Für die türkischen Machthaber, das heißt sowohl für die islamische Regierung als auch für die kemalistische Justiz, gilt Tunç als Vertreter der gefürchteten drei K: Kurde, Kommunist und Kzlbas (Rotkopf). Letzteres ist die Bezeichnung für die große Religionsgruppe der Aleviten in der Türkei. Dabei geht es Tunç in seinen Liedern, die er auf türkisch und kurdisch singt, um Solidarität und Verständigung. Das meint er ganz praktisch. Letztes Jahr übergab er zusammen mit dem Filmemacher Umur Hozatl einen von der kurdischen Guerilla gefangenen türkischen Soldaten den Behörden – zur Erleichterung der Familie des Soldaten. daraufhin wurde er wegen staatsfeindlichem Verhalten angeklagt. Zur Zeit sind fünf Verfahren gegen ihn anhängig. Sei es, weil er in einer Zeitungskolumne für die Freilassung von Leyla Zana eintrat, der Ikone der kurdischen Demokratiebewegung, die zehn Jahre im Gefängnis saß, weil sie es 1991 gewagt hatte, als frischgewählte Parlamentarierin ihren Amtseid auf türkisch und kurdisch zu sprechen, oder sei es wegen der Songtexte seiner erfolgreichen Protestmusik.

Ein Lied von Hans-Eckardt Wenzel heißt »Die Zeit der Irren und Idioten«. Bei ihrem gemeinsamen Konzert am Donnerstag erinnerte Tunç mit einem armenischen Stück an seinen ermordeten Freund, den armenisch-türkischen Journalisten Hrant Dink. Andere Lieder handelten vom Todesfasten der politischen Gefangenen und von der Zerstörung der kurdischen Landschaft. Unter dem Vorwand der Terrorismusbekämpfung werden Dörfer entvölkert, Bergwälder abgeholzt und Flüsse aufgestaut. Als er eines der bekanntesten Lieder von Ahmet Kaya anstimmte, war das Publikum begeistert. Kaya war der König der türkischen Protestpoeten. Der Marxist wurde außer Landes getrieben und starb 2000 im Pariser Exil nach einem Herinfarkt.

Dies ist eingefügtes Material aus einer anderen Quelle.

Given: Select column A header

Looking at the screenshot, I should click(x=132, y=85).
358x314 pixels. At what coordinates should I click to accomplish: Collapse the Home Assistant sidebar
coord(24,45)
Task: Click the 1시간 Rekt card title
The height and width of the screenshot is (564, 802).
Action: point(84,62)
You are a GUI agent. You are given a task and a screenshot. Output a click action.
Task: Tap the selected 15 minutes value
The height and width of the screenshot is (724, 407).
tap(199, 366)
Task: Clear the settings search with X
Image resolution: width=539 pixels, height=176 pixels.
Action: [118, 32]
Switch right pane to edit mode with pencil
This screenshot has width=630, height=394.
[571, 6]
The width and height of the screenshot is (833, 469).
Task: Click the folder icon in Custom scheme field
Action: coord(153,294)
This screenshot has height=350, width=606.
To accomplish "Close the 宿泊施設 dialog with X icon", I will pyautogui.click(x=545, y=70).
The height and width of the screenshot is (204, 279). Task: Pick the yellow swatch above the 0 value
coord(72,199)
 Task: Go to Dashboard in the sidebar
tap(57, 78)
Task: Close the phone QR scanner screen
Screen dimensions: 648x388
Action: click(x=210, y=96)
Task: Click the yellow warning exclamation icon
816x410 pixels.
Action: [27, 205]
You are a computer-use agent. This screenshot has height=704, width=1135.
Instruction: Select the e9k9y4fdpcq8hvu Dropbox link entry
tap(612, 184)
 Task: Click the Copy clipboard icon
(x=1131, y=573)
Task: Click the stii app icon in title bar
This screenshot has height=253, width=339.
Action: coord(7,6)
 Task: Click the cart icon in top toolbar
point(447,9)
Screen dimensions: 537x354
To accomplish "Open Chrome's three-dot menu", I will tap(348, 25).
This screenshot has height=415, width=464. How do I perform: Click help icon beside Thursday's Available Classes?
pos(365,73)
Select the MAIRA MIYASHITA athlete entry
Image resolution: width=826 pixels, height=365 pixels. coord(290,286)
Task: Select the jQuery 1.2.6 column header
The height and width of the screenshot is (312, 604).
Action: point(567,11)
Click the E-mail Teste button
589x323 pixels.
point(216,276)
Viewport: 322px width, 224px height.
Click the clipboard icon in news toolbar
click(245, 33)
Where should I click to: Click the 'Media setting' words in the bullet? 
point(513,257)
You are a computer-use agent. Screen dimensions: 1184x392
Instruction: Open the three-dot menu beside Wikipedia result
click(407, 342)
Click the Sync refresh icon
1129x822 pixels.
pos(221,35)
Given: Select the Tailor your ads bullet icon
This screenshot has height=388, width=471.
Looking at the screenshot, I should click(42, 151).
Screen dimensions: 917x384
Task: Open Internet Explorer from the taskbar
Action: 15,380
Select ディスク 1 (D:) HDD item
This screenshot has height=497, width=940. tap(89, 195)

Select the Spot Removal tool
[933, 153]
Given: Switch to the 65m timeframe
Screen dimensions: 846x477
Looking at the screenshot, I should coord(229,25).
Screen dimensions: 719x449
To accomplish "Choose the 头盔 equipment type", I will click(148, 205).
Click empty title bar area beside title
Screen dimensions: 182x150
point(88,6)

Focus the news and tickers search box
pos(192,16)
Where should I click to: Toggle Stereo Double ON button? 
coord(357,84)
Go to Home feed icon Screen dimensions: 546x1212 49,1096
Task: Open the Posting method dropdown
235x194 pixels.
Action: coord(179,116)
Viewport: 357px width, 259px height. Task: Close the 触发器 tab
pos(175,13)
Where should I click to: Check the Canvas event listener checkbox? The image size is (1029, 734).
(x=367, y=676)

Tunç besitzt die deutsche Staatsbürgerschaft. Als er 15 war, kam er mit seiner Familie nach Rüsselsheim. Erst sechs Jahre später kehrte er in die Türkei zurück. Anfang der 80er Jahre lernte er in Frankfurt/Main den US-Musiker Darnell Summers kennen, einen Jazz-Drummer und Vietnam-Veteranen, der für einen angeblichen Polizistenmord unschuldig im Gefängnis gesessen hatte und nach einer internationalen Solikampagne freigekommen war. Mit Summers tourte Tunç in einer amerikanisch-griechisch-kurdischen Band durch Europa. Überraschend betrat auch Summers am Donnerstag die Bühne und schmetterte mit Wenzel, Tunç und Wecker »Bella Ciao« auf türkisch, deutsch und italienisch.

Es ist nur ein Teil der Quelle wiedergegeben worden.